American Sociology: Between Science and Reform
摘要
American sociology is associated with quantification, as well as an alternative tradition of qualitative research. The development and relations of these traditions were always accompanied with issues over objectivity, the role of subjectivity, causality, statistical methods, and the relation between the aspiration of sociologists to be scientific and their relation to the reform movements that provided many of their topics. These basic issues were already established in the precursor to academic sociology, the surveys and statistics of the labor statistics movement, which was a collection of state and federal research bureaus. This research went beyond labor questions to deal with many social problems. The “scientific” aspirations of sociology were already present in the writings of these researchers but were transformed by Franklin Giddings into a science based on the philosophy of Mach and Pearson, and on a new model for measuring social facts.
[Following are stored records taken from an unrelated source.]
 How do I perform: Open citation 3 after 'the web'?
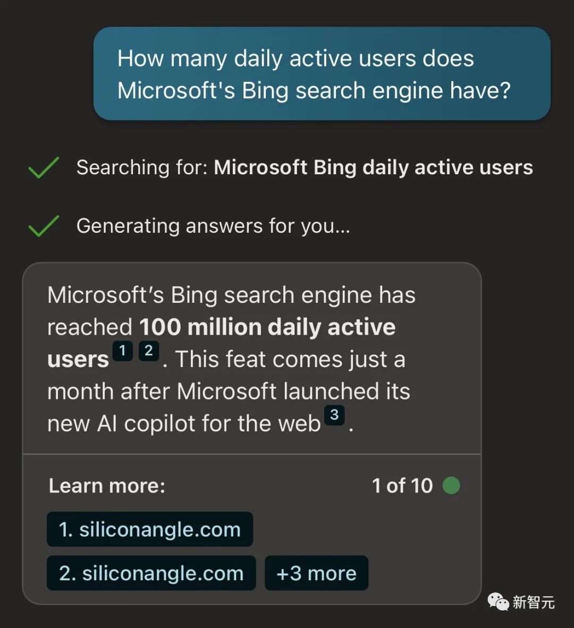point(334,415)
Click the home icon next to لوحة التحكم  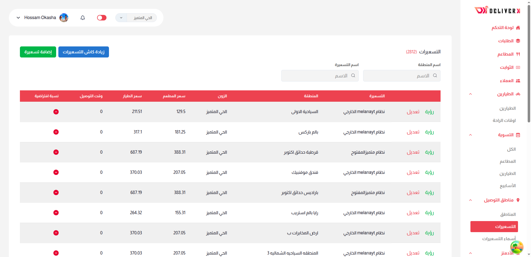(518, 28)
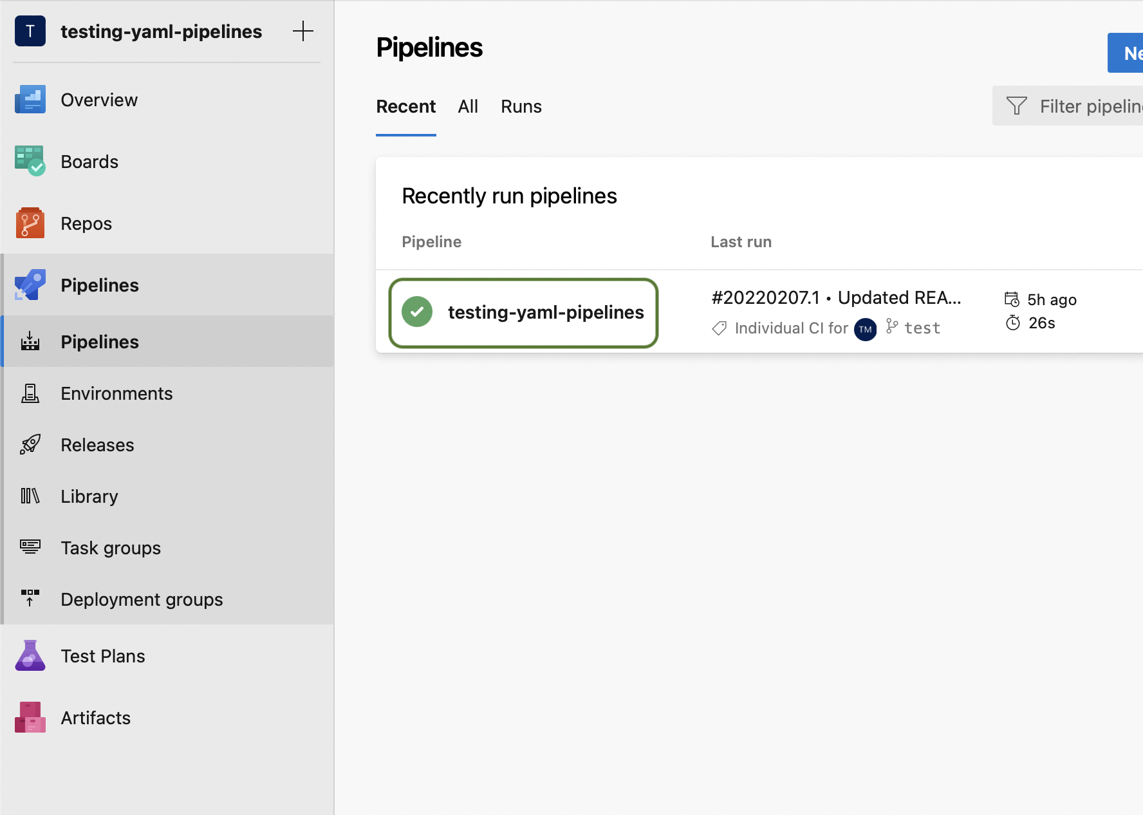The width and height of the screenshot is (1143, 815).
Task: Click the Repos branch icon
Action: click(30, 223)
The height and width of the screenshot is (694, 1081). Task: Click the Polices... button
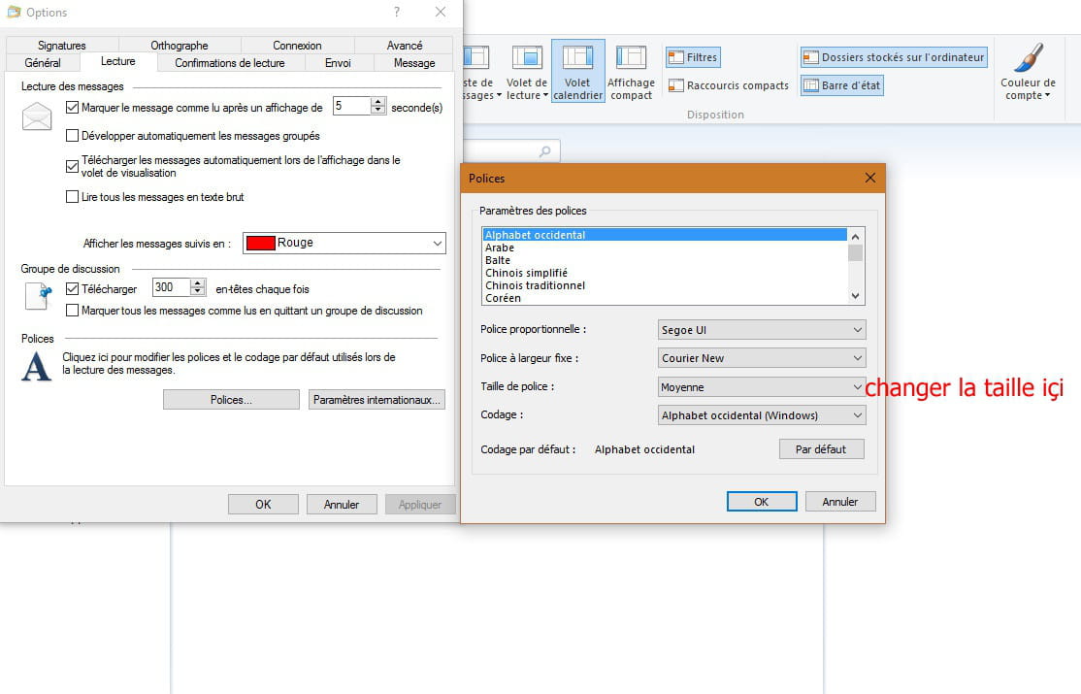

This was contested by critics who preferred an organic view of social causality and a higher idea of objectivity. The issues were focused in the thirties and forties by the rise of attitude surveys, which led to the postwar synthesis of Columbia sociology, which sought scientific status for casual claims through generalizability. This project was influential but ultimately disappointing, and was replaced in the sixties by causal modelling, which provided its own model of causality. This, together with an acceptance of the inevitability of irreducible perspectives, largely ended the aspiration to “science” in the theoretical sense.